Aphrodite, de Griekse godin van de liefde, had veel minnaars, zowel goden als stervelingen. Haar meest bekende minnaars waren:
- Anchises, een Trojaanse herder, was de vader van haar zoon Aeneas, die later de legendarische koning van Troje werd.
- Adonis, een jonge en knappe jager, was de minnaar met wie ze het meest verliefd was. Hij werd gedood door een everzwijn, en Aphrodite was zo rouwend dat ze het Adonia-festival in zijn naam instelde.
- Ares, de god van de oorlog, was een van haar meest gevaarlijke minnaars. Hun relatie was geheim, omdat Aphrodite’s echtgenoot Hephaestus, de god van het vuur, jaloers was.
- Dionysus, de god van de wijn en de extase, was een andere van haar minnaars. Hun relatie was gekenmerkt door passie en overgave.
- Hermes, de god van de reizen, de diefstal en de handel, was een van haar meest loyale minnaars. Ze hadden een zoon samen, Hermaphroditus, die zowel mannelijke als vrouwelijke eigenschappen had.
- Poseidon, de god van de zee, was een van haar minnaars. Hun zoon was Triton, een zeegod met een menselijk lichaam en een vissenstaart.
Aphrodite had ook vele andere minnaars, zowel goden als stervelingen.
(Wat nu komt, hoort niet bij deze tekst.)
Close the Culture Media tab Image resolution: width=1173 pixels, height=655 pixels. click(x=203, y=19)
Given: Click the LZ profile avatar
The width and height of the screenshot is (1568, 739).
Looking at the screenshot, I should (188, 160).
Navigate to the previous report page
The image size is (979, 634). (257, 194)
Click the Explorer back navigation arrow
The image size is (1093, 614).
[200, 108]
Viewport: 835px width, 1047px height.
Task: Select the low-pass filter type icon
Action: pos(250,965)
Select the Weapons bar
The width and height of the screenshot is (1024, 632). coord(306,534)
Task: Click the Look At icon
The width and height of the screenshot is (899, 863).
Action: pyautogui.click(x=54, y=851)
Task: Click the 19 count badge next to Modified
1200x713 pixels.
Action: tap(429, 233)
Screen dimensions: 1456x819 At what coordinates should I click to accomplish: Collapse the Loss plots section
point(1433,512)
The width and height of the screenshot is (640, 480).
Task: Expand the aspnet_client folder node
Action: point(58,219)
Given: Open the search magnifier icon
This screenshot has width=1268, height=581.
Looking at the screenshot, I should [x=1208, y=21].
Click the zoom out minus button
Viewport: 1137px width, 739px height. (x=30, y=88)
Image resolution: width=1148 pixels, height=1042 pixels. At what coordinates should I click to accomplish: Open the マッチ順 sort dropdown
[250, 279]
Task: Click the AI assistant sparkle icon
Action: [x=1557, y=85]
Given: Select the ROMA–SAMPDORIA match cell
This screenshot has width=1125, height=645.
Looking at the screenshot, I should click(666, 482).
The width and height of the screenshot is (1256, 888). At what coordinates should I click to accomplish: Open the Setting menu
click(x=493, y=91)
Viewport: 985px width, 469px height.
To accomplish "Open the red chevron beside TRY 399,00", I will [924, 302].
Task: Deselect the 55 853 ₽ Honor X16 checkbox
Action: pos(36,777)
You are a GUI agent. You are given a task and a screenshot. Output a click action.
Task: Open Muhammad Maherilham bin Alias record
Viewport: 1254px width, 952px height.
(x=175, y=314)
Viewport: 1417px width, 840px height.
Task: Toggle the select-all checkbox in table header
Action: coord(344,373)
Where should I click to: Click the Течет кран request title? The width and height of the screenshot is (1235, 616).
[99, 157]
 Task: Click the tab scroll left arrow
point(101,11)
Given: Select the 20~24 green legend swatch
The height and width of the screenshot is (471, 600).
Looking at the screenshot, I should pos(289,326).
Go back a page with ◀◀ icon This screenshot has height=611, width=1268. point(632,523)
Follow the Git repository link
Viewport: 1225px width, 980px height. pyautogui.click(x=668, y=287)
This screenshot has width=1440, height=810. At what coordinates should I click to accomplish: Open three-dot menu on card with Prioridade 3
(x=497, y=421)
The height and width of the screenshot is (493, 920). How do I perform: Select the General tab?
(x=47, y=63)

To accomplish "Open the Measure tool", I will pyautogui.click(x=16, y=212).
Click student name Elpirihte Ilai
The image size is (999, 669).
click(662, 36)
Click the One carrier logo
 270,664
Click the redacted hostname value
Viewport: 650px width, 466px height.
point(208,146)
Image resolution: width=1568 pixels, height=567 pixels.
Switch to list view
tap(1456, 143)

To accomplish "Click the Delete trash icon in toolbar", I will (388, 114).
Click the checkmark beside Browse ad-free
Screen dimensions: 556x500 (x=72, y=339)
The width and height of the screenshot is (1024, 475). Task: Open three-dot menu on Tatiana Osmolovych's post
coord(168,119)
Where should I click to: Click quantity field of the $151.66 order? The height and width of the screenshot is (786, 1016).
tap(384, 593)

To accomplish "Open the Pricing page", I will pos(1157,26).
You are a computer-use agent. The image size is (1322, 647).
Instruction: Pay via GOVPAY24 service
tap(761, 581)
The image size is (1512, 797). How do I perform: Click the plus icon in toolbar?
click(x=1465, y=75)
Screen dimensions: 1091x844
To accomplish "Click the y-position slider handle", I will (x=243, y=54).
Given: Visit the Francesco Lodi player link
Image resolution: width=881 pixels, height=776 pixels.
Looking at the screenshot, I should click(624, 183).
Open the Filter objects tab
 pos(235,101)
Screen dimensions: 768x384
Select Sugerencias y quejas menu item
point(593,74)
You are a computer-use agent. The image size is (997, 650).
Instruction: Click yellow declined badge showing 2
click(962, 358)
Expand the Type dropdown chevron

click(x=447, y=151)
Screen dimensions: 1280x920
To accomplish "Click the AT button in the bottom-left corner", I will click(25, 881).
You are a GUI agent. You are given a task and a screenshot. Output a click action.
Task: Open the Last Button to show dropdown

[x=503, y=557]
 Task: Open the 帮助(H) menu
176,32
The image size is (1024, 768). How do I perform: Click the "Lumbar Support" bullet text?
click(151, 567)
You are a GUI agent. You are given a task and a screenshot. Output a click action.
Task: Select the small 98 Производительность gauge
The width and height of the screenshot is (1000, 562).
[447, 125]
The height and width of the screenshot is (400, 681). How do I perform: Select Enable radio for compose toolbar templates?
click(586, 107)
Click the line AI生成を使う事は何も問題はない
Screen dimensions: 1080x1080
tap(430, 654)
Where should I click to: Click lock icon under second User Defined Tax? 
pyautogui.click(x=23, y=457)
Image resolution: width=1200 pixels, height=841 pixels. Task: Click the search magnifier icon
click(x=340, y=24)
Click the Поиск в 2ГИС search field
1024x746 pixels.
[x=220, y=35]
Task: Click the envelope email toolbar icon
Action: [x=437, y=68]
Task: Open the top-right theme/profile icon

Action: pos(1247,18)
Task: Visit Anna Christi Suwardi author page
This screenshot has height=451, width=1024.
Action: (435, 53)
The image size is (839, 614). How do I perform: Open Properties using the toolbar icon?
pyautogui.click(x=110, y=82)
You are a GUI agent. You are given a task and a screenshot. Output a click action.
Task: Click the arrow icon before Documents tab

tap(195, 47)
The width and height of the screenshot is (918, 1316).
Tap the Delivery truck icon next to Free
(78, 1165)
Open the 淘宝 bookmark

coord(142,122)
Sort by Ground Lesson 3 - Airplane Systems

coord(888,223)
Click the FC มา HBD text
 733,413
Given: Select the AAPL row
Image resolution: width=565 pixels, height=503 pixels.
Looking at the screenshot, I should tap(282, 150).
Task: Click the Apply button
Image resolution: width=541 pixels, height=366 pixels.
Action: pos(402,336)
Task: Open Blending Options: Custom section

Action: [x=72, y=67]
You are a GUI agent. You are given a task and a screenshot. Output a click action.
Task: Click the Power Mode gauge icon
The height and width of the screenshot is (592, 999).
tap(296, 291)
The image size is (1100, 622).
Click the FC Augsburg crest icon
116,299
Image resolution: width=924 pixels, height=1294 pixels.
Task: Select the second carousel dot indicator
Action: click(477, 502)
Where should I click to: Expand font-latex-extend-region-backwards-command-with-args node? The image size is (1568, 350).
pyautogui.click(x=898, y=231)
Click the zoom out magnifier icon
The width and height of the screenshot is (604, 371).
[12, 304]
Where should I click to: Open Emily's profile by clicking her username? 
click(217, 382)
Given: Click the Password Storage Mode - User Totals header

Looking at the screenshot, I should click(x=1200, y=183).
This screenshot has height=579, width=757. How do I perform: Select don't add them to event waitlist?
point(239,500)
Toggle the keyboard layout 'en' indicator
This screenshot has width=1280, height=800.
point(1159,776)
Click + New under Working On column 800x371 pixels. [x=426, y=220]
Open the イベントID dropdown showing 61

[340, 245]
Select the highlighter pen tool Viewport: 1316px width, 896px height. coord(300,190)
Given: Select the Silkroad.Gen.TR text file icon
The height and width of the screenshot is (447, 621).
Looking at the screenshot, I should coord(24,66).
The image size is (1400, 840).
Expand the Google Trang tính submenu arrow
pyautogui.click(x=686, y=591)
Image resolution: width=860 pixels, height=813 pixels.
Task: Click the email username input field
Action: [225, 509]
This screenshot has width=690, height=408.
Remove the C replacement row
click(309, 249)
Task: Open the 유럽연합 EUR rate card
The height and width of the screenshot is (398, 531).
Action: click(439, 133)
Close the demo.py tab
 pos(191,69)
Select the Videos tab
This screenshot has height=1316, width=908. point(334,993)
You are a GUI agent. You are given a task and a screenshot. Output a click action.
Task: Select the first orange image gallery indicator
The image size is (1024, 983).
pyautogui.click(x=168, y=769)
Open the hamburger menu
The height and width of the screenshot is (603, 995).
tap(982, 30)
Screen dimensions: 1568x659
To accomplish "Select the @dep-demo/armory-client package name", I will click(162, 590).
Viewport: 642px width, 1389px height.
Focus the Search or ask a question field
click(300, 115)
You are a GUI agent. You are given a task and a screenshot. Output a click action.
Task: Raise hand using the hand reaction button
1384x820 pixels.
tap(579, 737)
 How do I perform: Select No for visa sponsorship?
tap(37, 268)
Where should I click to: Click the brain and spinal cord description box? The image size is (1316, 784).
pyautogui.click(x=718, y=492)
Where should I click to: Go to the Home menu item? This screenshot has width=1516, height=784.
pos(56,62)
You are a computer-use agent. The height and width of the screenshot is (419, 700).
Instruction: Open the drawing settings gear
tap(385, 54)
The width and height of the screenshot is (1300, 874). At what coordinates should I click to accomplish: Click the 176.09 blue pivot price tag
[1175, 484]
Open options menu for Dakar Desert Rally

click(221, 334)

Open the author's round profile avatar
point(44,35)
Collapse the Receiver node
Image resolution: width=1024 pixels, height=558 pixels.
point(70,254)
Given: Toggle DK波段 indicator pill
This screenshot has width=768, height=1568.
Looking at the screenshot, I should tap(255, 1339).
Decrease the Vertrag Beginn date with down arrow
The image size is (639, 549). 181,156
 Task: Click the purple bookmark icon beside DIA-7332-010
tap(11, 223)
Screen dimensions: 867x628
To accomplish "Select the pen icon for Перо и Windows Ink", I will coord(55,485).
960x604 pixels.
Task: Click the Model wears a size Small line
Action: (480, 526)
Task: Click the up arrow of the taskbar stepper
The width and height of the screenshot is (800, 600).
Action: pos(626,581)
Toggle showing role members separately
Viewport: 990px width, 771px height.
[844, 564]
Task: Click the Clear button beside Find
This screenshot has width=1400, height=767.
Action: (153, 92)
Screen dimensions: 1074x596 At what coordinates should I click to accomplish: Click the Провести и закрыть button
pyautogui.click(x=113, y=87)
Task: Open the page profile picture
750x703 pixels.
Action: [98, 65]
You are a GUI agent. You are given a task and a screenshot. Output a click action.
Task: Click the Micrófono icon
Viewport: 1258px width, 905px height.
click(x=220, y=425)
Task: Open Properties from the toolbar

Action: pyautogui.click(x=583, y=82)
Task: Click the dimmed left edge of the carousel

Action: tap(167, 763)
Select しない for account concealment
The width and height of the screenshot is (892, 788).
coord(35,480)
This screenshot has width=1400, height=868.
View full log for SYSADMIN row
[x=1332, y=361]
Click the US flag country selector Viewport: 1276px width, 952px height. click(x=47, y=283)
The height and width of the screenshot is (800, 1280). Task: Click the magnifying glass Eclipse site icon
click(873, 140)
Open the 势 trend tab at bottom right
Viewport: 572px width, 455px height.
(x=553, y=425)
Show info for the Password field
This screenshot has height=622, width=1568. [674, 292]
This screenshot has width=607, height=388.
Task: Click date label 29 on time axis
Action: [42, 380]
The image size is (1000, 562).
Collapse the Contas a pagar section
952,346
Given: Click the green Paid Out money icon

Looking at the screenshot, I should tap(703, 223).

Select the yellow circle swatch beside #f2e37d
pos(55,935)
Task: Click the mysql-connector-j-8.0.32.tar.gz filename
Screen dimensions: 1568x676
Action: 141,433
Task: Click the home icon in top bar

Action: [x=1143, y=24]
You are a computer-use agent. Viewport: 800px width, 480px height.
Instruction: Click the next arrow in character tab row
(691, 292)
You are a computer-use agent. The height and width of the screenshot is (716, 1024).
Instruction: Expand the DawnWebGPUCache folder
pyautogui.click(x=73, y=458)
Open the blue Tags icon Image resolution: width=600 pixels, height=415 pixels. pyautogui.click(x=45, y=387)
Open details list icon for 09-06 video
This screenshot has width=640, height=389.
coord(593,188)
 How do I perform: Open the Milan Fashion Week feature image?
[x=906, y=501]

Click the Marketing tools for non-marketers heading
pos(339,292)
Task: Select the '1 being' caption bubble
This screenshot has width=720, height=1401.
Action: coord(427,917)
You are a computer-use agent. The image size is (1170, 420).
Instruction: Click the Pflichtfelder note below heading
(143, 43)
Ze was een godin van de liefde, en ze genoot van het plezier van de liefde.
In de Griekse mythologie was het gebruikelijk dat goden en godinnen relaties hadden met zowel goden als stervelingen. Aphrodite was geen uitzondering op deze regel. Ze was een godin van de liefde, en ze genoot van het plezier van de liefde, ongeacht wie haar partner was.